Install MySQL Server

I created an e2-small VM using Google Compute Engine and named it mysql. Then, I sshed into the VM and issued the following commands:

sudo apt update
sudo apt install gnupg wget
sudo wget https://dev.mysql.com/get/mysql-apt-config_0.8.18-1_all.deb
sudo dpkg -i mysql-apt-config_0.8.18-1_all.deb
# A prompt asks you about the configuration. Click Ok with the following values.
# MySQL Server & Cluster: mysql-8.0
# MySQL Tools & Connectort: Enabled
# MySQL Preview Packages: Disabled
sudo apt update
sudo apt-get install mysql-server
# A prompt asks you to set the root password and whether to use the new authentication method.
# Set your password and opt for the strong one.
systemctl status mysql
# Confirm that the MySQL server is up and running!
This is how I installed a MySQL server on my VM.

Create a User and a Database

I created my user account for the MySQL server and a database for testing. Then I granted all privileges regarding the newly created database to myself.

mysql -u root -p
SELECT User FROM mysql.user;
# There are four users: mysql.infoschema, mysql.session, mysql.sys, and root.
CREATE USER yuji;
# New user 'yuji' has been created.
SHOW DATABASES;
# There is only one database: information_schema.
CREATE DATABASE test;
# A database in MySQL is actually a directory of files.
GRANT ALL ON test.* to 'yuji'@'%';
# An account name consisting only of a user name is equivalent to 'user_name'@'%'. For example, 'me' is equivalent to 'me'@'%'.
EXIT;

Mitigating Lost Update Problems with FOR UPDATE

FOR UPDATE takes an exclusive lock as writes do.
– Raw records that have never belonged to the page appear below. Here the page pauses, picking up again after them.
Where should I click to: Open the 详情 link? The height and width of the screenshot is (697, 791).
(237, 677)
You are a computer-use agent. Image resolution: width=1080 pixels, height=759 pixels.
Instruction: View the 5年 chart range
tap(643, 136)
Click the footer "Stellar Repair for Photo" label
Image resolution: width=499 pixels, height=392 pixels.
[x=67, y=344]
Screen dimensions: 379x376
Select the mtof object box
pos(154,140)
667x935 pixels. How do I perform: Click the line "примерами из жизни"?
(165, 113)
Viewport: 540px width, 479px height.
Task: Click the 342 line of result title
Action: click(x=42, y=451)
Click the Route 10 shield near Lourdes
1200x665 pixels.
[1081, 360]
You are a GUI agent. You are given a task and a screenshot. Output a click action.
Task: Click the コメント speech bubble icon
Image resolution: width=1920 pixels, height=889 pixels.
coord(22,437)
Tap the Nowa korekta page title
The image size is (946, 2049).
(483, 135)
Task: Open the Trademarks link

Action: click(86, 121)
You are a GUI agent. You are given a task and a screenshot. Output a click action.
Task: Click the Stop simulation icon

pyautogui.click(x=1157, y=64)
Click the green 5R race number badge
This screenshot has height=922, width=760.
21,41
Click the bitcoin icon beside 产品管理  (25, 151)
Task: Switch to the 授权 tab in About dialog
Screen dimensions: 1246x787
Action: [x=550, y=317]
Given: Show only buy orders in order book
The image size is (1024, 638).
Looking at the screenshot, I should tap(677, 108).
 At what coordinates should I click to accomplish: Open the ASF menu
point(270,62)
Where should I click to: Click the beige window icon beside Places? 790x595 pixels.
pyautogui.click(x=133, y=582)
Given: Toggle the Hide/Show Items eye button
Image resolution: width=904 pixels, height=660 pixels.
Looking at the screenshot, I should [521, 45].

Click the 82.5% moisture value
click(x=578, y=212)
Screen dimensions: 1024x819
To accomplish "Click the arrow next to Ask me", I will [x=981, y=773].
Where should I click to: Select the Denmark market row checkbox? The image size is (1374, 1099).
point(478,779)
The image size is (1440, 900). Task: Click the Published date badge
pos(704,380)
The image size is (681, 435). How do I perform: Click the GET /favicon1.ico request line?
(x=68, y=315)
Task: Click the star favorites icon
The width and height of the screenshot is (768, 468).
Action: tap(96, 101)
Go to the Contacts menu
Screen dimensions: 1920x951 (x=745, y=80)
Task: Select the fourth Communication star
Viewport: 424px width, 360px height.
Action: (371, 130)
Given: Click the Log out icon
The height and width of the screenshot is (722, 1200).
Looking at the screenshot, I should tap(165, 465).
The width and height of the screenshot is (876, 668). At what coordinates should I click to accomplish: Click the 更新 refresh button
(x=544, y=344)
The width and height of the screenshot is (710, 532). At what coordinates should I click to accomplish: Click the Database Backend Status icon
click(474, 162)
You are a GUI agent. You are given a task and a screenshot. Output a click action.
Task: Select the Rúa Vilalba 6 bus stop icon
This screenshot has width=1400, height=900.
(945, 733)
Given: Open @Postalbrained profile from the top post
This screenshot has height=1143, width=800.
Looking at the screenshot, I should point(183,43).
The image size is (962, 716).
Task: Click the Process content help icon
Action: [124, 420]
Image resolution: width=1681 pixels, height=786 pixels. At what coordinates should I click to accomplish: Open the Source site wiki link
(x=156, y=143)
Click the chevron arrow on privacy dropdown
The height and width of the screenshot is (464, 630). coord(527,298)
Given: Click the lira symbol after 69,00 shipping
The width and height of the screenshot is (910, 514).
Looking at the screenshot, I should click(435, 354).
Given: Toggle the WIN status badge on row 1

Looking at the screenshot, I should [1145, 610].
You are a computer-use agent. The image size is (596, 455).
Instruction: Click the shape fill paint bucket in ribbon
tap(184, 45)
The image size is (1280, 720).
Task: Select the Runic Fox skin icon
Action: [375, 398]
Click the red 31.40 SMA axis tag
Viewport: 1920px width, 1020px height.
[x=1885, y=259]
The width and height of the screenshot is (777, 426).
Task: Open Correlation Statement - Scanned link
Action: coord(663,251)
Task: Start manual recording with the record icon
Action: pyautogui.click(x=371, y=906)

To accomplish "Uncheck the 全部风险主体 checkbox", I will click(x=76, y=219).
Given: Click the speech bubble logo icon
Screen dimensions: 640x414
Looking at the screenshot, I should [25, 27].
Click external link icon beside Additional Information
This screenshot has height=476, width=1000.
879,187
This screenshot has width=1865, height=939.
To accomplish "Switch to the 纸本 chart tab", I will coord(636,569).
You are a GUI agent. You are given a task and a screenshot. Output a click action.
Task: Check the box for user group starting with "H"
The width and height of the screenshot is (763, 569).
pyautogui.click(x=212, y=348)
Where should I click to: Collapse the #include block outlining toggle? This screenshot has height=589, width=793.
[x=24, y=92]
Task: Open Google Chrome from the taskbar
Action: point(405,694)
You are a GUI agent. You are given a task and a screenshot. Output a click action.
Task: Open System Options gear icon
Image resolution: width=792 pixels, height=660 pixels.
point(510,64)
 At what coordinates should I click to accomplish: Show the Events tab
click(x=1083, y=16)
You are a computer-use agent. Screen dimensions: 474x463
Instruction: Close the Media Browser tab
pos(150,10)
Bob cannot even read the value of x until Alice releases the lock.
Left is Alice, and right is Bob.

Notice that Bob needed to wait for 8.19 seconds until Alice committed, i.e. the lock she obtained when reading x was released. As we have seen from this example, lost update problems can be prevented even with the read uncommitted isolation level with the help of the FOR UPDATE keyword.